E: Sometimes I'm kind of amazed by how unaware they are. The number of brands I've spoken to about wool, for example, and when I've said ‘the wool industry’s a slaughter industry’ the fact they have no idea what I mean by that is phenomenal. Really that should be something that you should know about in order to source wool and profit from it. But it's not, and it’s not only the case in animal materials, it’s across everything in the world, bad things continue to happen because people are either oblivious to them, or choose to remain oblivious to them. Having something that forces people to think ‘OK, we're not going to do that anymore, and we're actually going to address this’, is important.

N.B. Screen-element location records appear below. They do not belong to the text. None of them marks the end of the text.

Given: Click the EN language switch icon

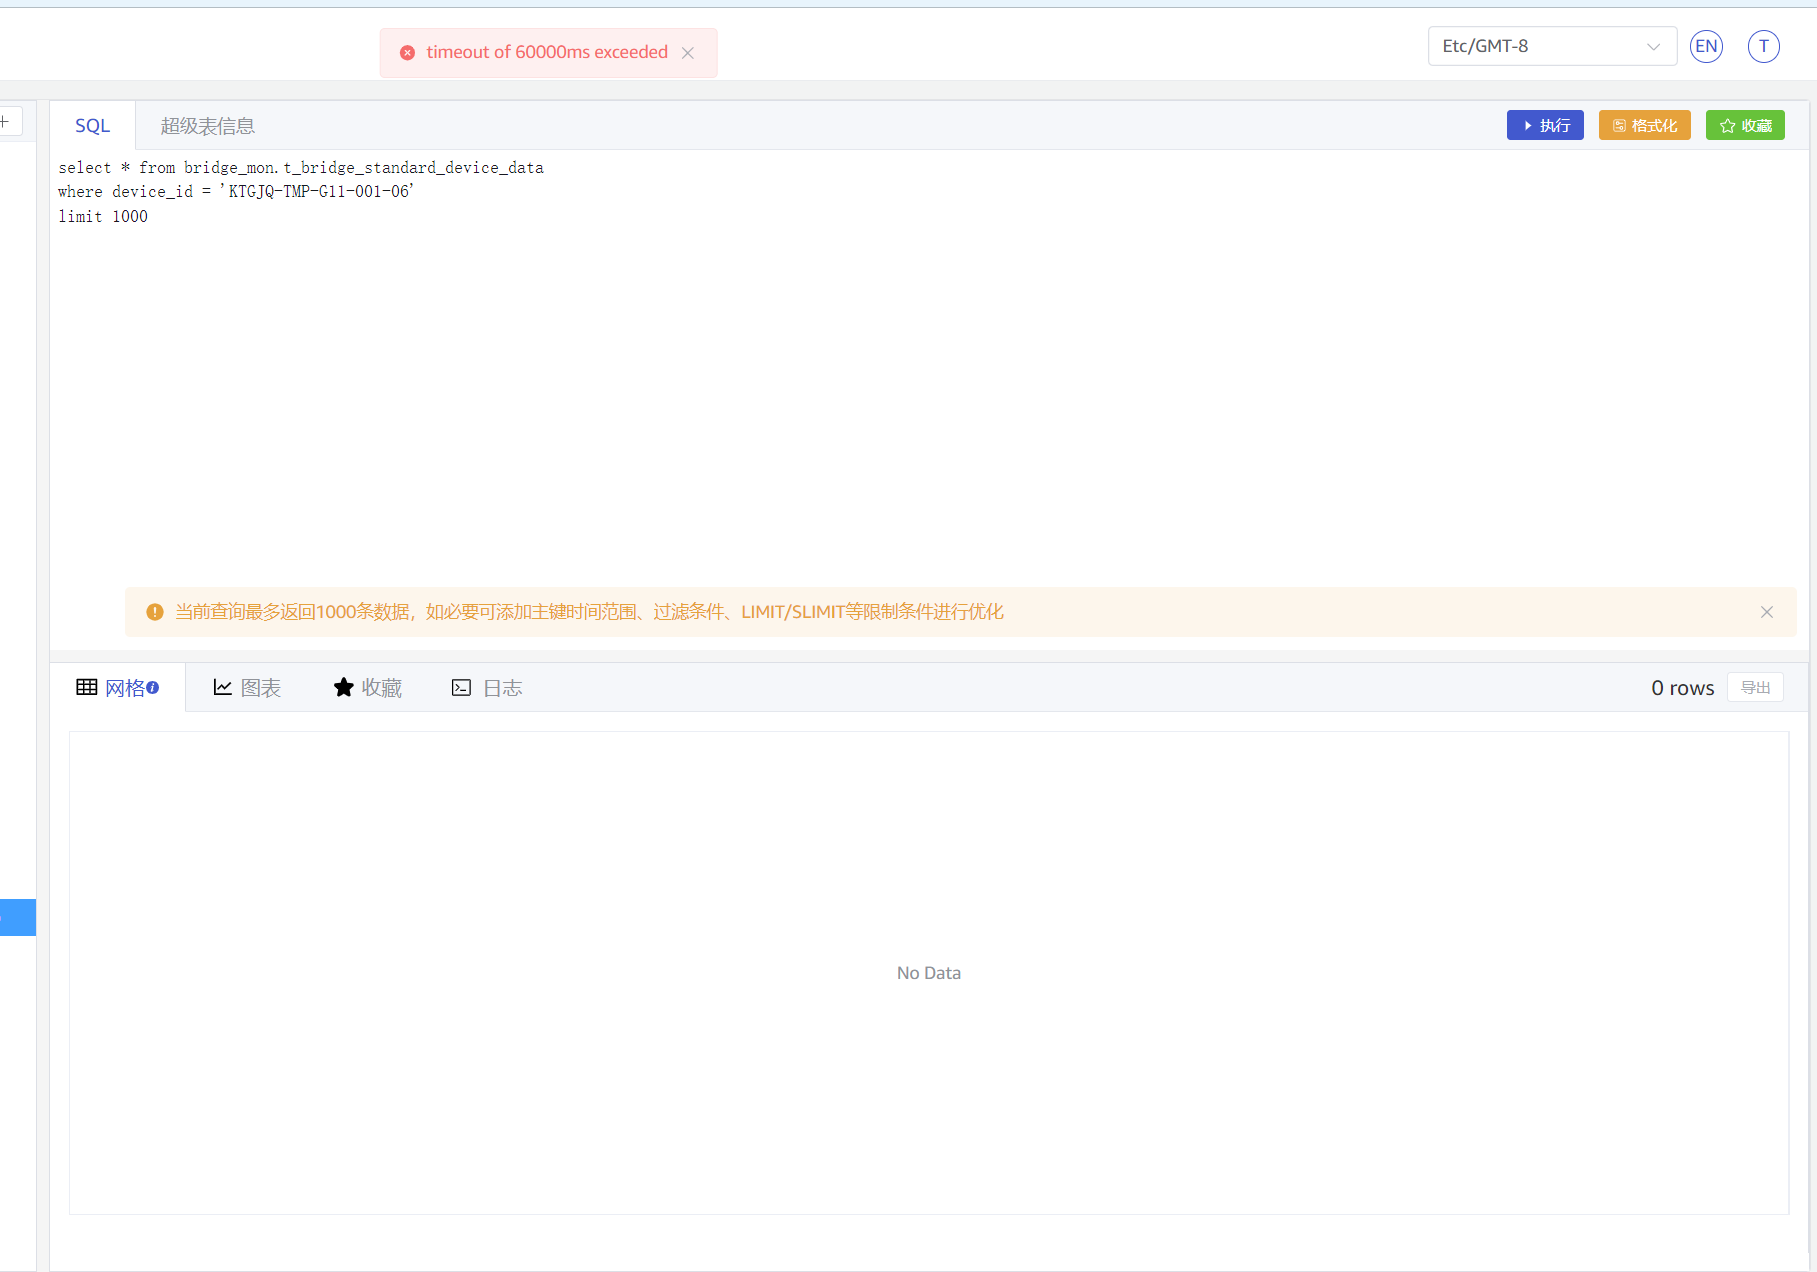Looking at the screenshot, I should tap(1706, 46).
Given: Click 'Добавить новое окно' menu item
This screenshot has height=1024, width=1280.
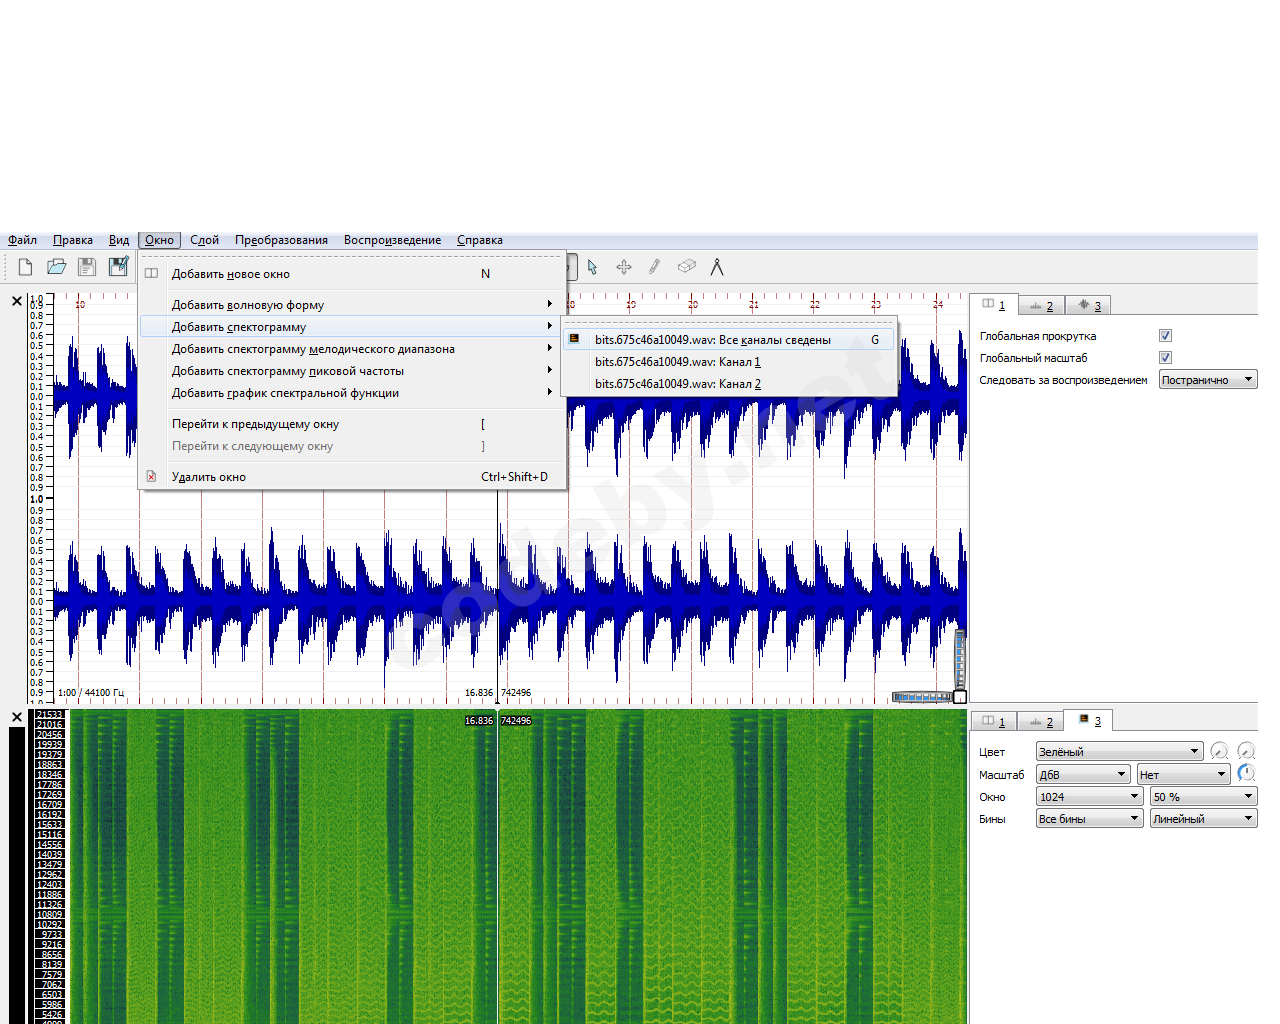Looking at the screenshot, I should coord(231,274).

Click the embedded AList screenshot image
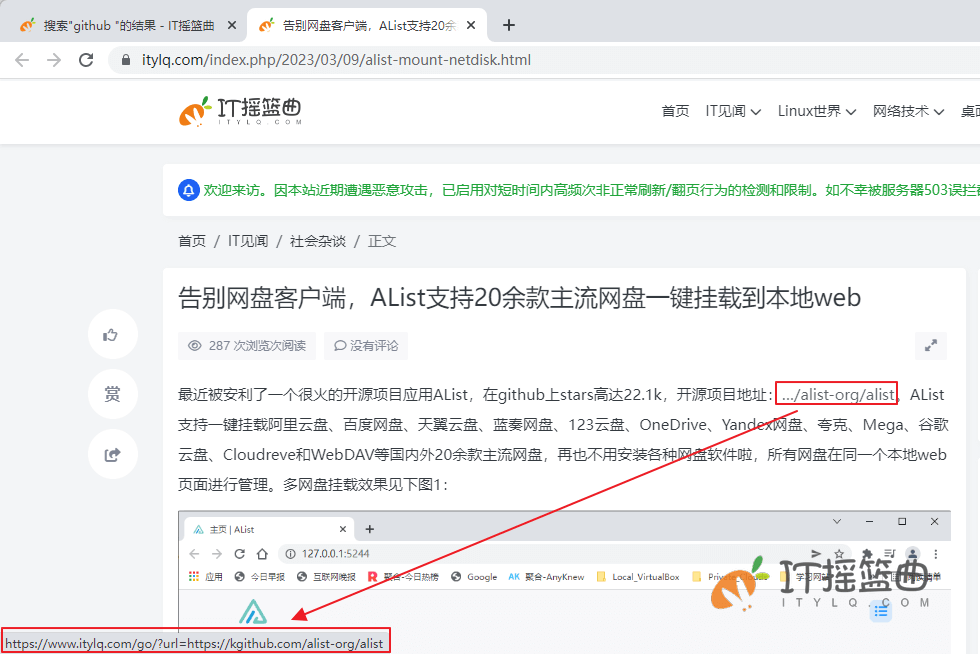click(x=560, y=580)
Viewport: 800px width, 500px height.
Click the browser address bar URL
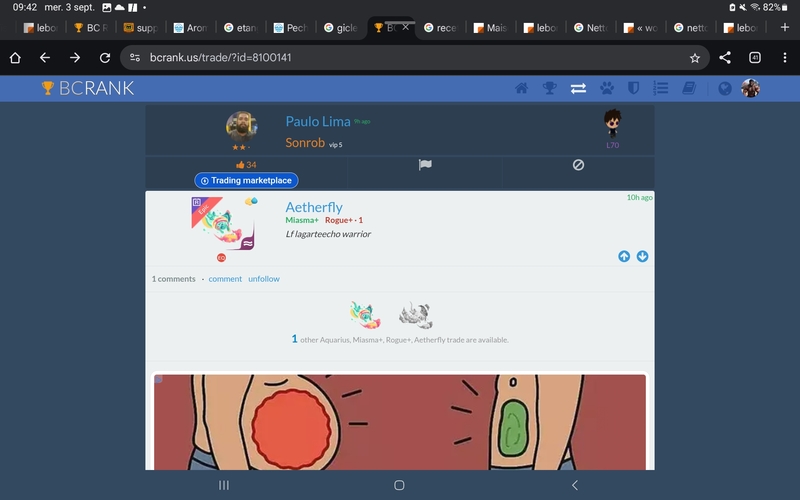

D: I think that the way that you phrase it when you said, that the wool industry is a slaughter industry, for people to actually think of it in that way will help shift perceptions and allow for change.
E: Then you can't see it anymore as just a happy little haircut. Even if the shearing wasn't bad, which it so often is. Do you want to be a part of a system that sees animals as so worthless, that when their wool is not profitable anymore, they would prefer to kill them to get profit from the skin. It’s all about money.
D: The wool becomes unprofitable as the sheep gets older?
E: Wool degrades and brittles the same way our hair does, then has no value. Even if a lamb is 6 to 9 months old, and maybe even a Marino lamb, if they are really fattened up for the spring season, farmers might still decide ‘actually, I think it’s going to be more profitable to send them straight to the slaughterhouse now, and I'll get a really good skin that has new wool on it, that's really valuable, and the meat will also be sold to the prime lamb market’. So it's always about which step is going to make the most money.
D: What drives you, Emma?
E: I feel the only way I should really spend my time here, is to make it a place that is better. I don't necessarily see it as a choice that I've made, it’s what I'm doing, and I don't see that there's any another way. Of course, I've chosen the way that I'm working to eliminate suffering, but, within that, that's what I'm doing and I don't see that there is another option.
D: What’s next?
E: I am at the very, very beginnings of working on another book which is about total ethics fashion, which I think is important to have. Emma’s project is going to reach its next phase when I get back to Australia. Collective Fashion Justice has many, many things coming, so there's lots to continue working on.